Conventionally bio-oxidative techniques, such as bubbling air through contaminated water containing bacteria, have been used for digesting contaminants and for treating and purifying contaminated water such as sanitary waste water, drinking water and ground water. Bio-oxidative purification techniques occur slowly and require a large area footprint to treat significant volumes of water. These techniques also produce foul odors that affect neighboring property owners and generate large quantities of sludge as a byproduct. That sludge can be hazardous to human health and to the environment, containing heavy metals, toxins and bacteria that require further processing and treatment before the sludge can be hauled off site for disposal. The process is inherently energy-inefficient, since it requires continuously pumping volumes of atmospheric air into the treatment pools, most of which is nitrogen and therefore of no use to the oxidation process. Further, rates of bio-oxidation are sensitive to temperature and thus materially slower in colder weather. Thus, biooxidation suffers from a large footprint, long process time, foul odors, energy inefficiency, sludge disposal, and cost issues.
Non-biological processes for treating water have also been employed. Chemical treatment has included addition of coagulants, flocculants, adsorbants, filter aids and oxidants. Radiation from ultra-violet and nuclear sources, and physical treatments, such as air flotation, filtration, centrifuging, various types of osmosis, and ozone treatment have also been used. These approaches are expensive and time consuming and have not been widely adopted.
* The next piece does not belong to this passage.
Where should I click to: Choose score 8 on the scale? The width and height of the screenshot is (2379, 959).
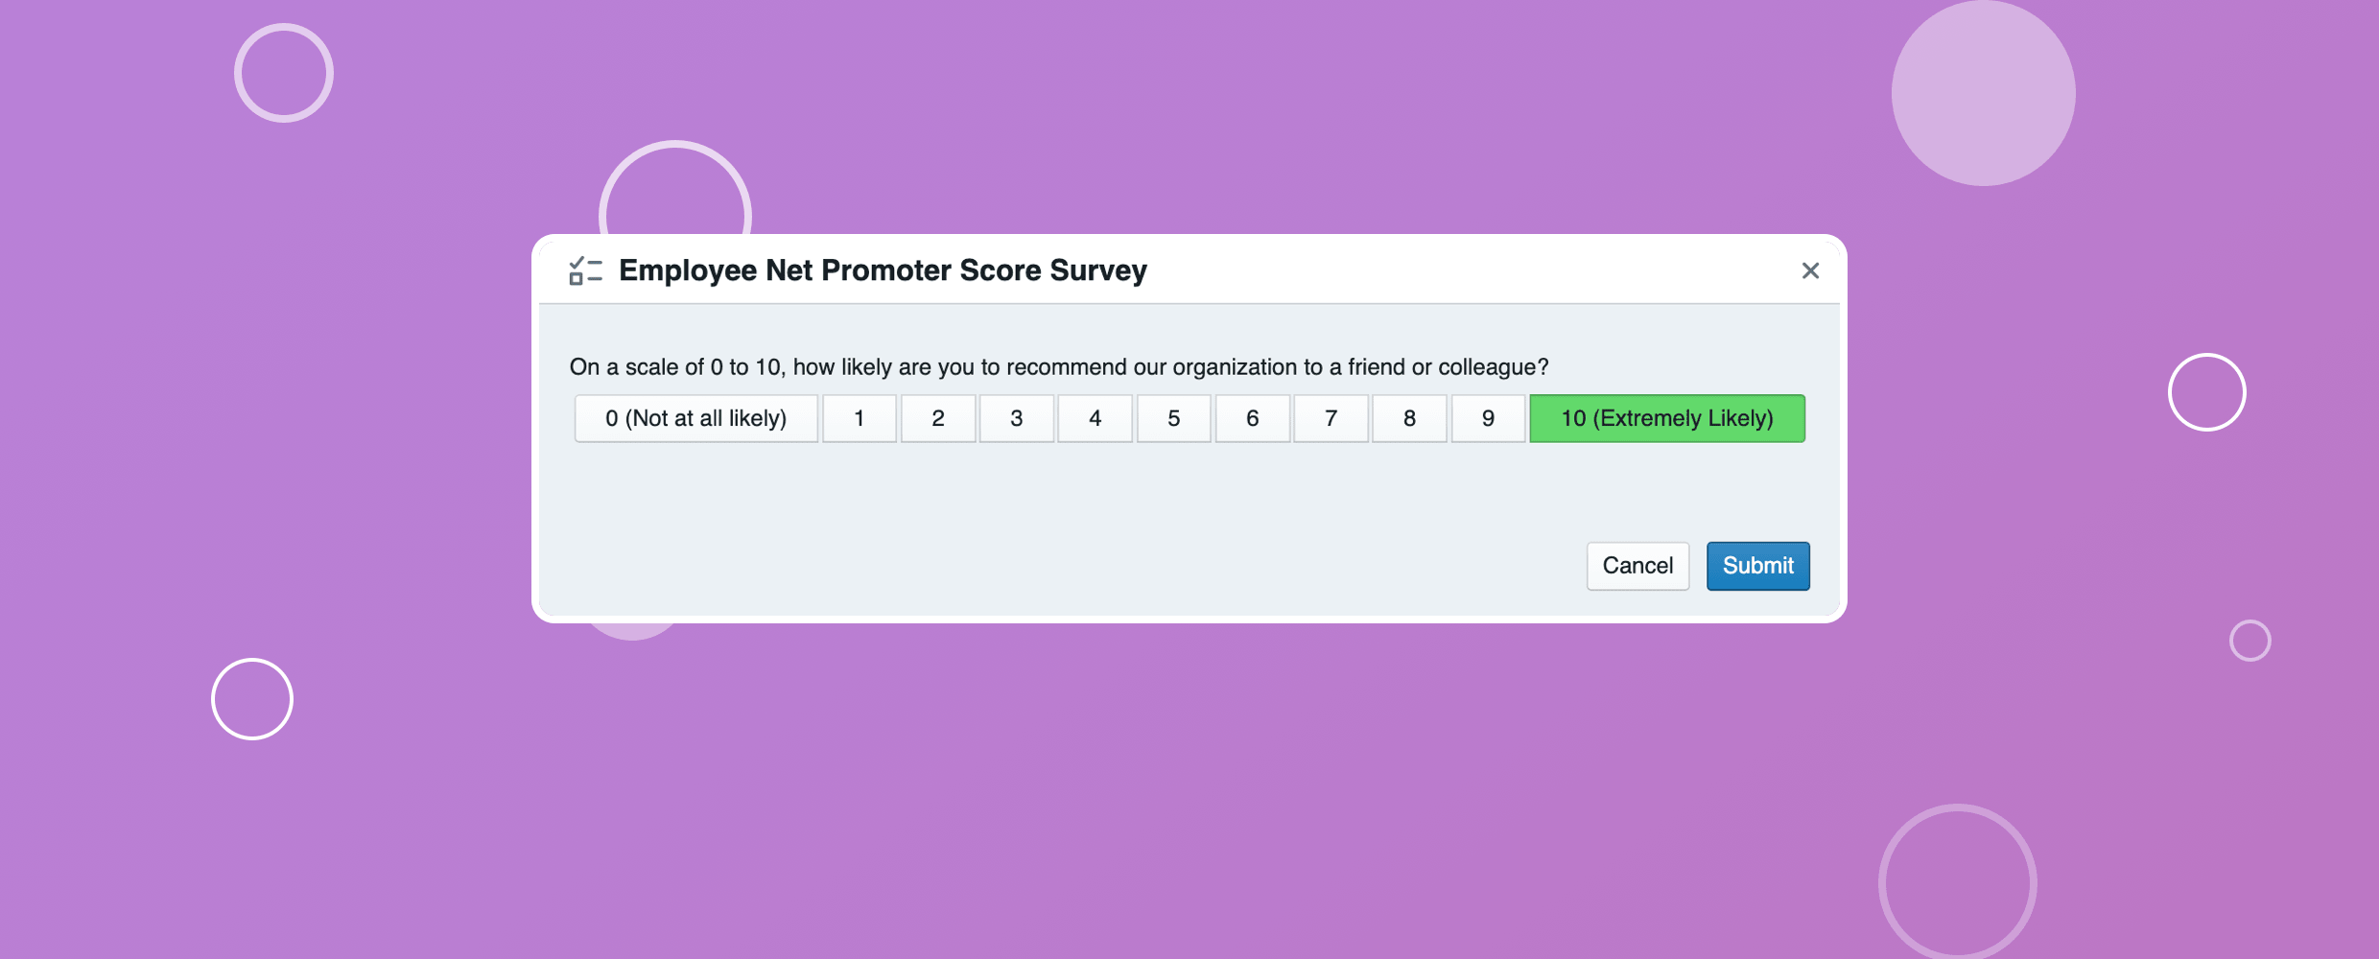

More recently electrolytic treatment of contaminated water has been proposed by Greenburg, et al. in U.S. Pat. No. 6,471,873 (“the '873 patent”), incorporated herein by reference. The '873 patent describes an electrolytic cell having an anode chamber and cathode chamber separated by a membrane of submicron porosity. An electric current is applied through the cell. Contaminated water is fed into the cathode chamber, then into a holding tank, and then into the anode chamber. At the cathode electrically driven reactions occur to bring about the agglomeration of colloidal particles which can then be filtered out. At the anode, high current densities facilitate the oxidation of ammonia to nitrogen gas and produce chloric acid to oxidize any residual soluble organic material and act germicidally. While the electrolytic treatment described in the '873 patent can be carried out on a smaller footprint, produce fewer odors, consume less energy, and greatly reduce sludge byproduct, further improvement is needed to reduce the amount of electricity used, extend the life of the electrodes, eliminate the production of chlorine gas, and reduce costs, and these improvements are provided by the present patent application.